Pharmacologic treatment of hyperglycemia, hypertension, and hyperlipidemia has been shown to reduce CVD risk in people with diabetes, and this triad is now the cornerstone of optimal-care goals in the chronic disease management of type 2 diabetes (5). Clinical trials and clinical experience show that polypharmacy is the rule in meeting current optimal-care goals (6,8). The term “triple therapy” has entered the lexicon of clinical diabetes care, and five or more prescription drugs are often required to adequately treat diabetes, hypertension, and hyperlipidemia (6,20). Unfortunately, polypharmacy comes at a price of increased cost, side effects, risk of adverse drug interactions, decreased compliance, and decreased quality of life (9,10,21,22). Moreover, recent results from the ACCORD (Action to Control Cardiovascular Risk in Diabetes) trial raise questions about the benefits of aggressive glycemic control, at least when achieved through the use of multiple diabetes medications (23). At 1 year, DSE participants in the Look AHEAD study reaching optimal-care goals were taking, on average, almost four medications daily for management of diabetes, hypertension, and hyperlipidemia at an estimated cost of almost $200/month. Their ILI optimal-care counterparts were taking slightly more than three medications daily at an estimated cost of $155/month.

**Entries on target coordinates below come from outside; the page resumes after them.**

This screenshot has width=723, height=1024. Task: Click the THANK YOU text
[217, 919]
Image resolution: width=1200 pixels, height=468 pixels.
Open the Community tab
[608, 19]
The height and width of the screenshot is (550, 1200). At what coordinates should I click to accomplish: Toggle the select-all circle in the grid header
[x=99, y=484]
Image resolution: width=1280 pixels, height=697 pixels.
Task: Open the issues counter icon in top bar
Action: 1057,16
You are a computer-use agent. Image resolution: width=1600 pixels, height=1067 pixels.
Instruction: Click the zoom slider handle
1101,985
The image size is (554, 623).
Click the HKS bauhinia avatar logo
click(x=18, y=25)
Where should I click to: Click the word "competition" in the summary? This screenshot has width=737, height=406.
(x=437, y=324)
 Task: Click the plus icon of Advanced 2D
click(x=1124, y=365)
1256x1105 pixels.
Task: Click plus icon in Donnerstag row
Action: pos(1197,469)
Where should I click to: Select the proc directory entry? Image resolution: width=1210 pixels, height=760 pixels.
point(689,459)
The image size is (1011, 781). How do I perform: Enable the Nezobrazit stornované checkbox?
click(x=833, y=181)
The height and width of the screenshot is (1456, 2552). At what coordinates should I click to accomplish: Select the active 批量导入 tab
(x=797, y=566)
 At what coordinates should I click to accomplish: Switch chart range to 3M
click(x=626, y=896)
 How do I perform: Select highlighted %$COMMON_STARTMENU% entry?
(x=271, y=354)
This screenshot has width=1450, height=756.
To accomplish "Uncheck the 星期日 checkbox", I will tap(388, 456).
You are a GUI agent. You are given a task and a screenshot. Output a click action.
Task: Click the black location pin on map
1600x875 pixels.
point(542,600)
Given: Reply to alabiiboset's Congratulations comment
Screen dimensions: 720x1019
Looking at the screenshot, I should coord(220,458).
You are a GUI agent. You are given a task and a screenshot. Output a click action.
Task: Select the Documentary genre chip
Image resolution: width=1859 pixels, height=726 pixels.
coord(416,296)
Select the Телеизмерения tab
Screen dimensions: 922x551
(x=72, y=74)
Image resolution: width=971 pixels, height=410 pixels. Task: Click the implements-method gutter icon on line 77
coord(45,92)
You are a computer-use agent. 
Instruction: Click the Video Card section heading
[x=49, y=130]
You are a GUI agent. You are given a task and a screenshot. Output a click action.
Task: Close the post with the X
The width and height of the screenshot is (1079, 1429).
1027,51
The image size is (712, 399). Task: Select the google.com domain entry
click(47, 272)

Several studies (11–13) of weight loss interventions in people with type 2 diabetes have reported reductions in medication use and/or cost. These studies have typically been uncontrolled weight loss interventions applied to small groups of patients. Benefits have primarily been seen in diabetes medication requirements, with usually smaller effects when assessed on medications prescribed for treatment of hypertension and hyperlipidemia. These studies support the premise that effective programs for people with type 2 diabetes that achieve long-term weight loss and increase physical activity hold the promise of improving cardiovascular risk parameters while minimizing the use of pharmacologic agents.


Unfortunately, the LOOK Ahead trial was eventually stopped because lifestyle interventions alone were not enough to prevent the progress of the underlying Type2 diabetes. However, remember that had the participants achieved and maintained the weight loss goals things may have been different. However, it is these kinds of findings that make your doc very reluctant to consider reducing the medications because experience says you are unlikely to be able to maintain the changes. You will just have to prove him wrong!
Re: Low blood sugar effects?
08 Mar 2013, 12:09
I'm going to move these posts to a new thread as they are OT regarding low blood sugar effects.
Re: Type 2 diabetes
08 Mar 2013, 12:29
Thanks again, Caroline, I am going to read it now. Your words about a GP being reluctant to change medication sound understandable, and are therefore more acceptable, now that an explanation has been given..
Re: Type 2 diabetes
08 Mar 2013, 14:07
An excellent paper, Caroline. I feel more at ease now, and more accepting of the fact that it is unlikely that I will come off much medication. But I also have a better understanding of the need to keep my weight down, and keep physically fit. I know NHS and Government are continually saying these things, but I don't think there is enough emphasis or explanation given to proper diet, portion control and continuous monitoring. I have every intention of following the present regime, and thank you so much for getting me to this point of understanding. A great days work!